▶ [Source]:
------------------------------

The wait is finally over. For the first time in three years, horse racing has a Triple Crown winner. Justify, bred in Kentucky and trained by Bob Baffert, coasted to a Belmont Stakes win on Saturday, June 9, wrapping up his quest for the first Triple Crown since the Baffert-trained American Pharoah’s successful bid way back in 2015.
Call me an old fogey, but I long for the days when Triple Crowns just didn’t happen. After Affirmed won the Triple Crown in 1978—the third one of the 1970s, mind you—no horse turned the trick until American Pharoah. Over that 37-year stretch, however, 13 different horses won the first two legs, the Kentucky Derby and the Preakness, but came up short in the Belmont. Those failed bids—and Tom Durkin’s accompanying calls—remain some of the sport’s most exciting moments.

------------------------------

▶ [What this exercise asks]:
A - In the listing, begin at the line that has "You are a computer-use" and go through the end of the listing, rewriting those lines with "window" renamed to "dialog" and nothing else changed. Leave the pictures out.
B - Continue the Triple Crown article from its last sentence.
This listing has no connection to the Triple Crown article.

[Entries showing where items appear]
------------------------------

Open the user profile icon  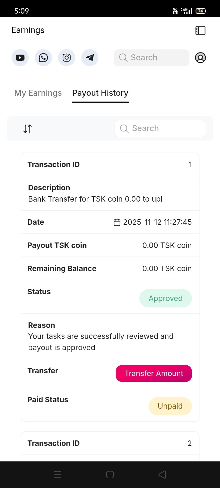tap(200, 58)
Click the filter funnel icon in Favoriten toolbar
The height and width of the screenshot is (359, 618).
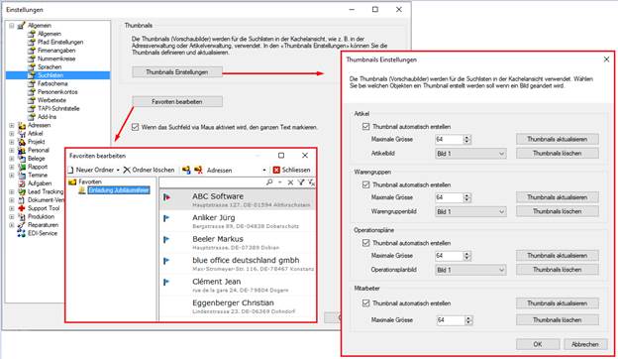click(301, 181)
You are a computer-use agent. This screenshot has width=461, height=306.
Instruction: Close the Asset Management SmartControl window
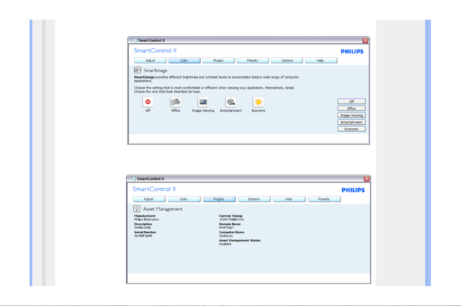[367, 179]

------------------------------

▶ [Expected answers]:
A -
You are a computer-use agent. This screenshot has width=461, height=306.
Instruction: Close the Asset Management SmartControl dialog
[367, 179]

B -
Over that long Triple Crown drought, the feat loomed tantalizingly close but ultimately felt impossible. Would we ever have another Triple Crown winner, many wondered, as the disappointments mounted. Horses aren’t bred to run the testing mile-and-a-half distance of the Belmont, and they aren’t prepared to win three races in roughly a month, they said. Part of the enjoyment of Triple Crown season came from wondering if each new Kentucky Derby winner could finally be the one to break the crownless streak (or in what manner they’d inevitably come up short in the Belmont).
As much as these last two successful Triple Crown runs have been fun and all, it’s time for another decade or two of near-misses and disappointments. Consider the baseball analogy: If American Pharoah was the curse-breaking 2004 Boston Red Sox, then Justify is the 2007 World Champion Red Sox. The scrappy underdog has become the big bully, and everyone’s about had enough already. Okay, maybe not with the horses, but Baffert—a central figure in all of this—suddenly figuring out the Triple Crown formula at age-65 is another story.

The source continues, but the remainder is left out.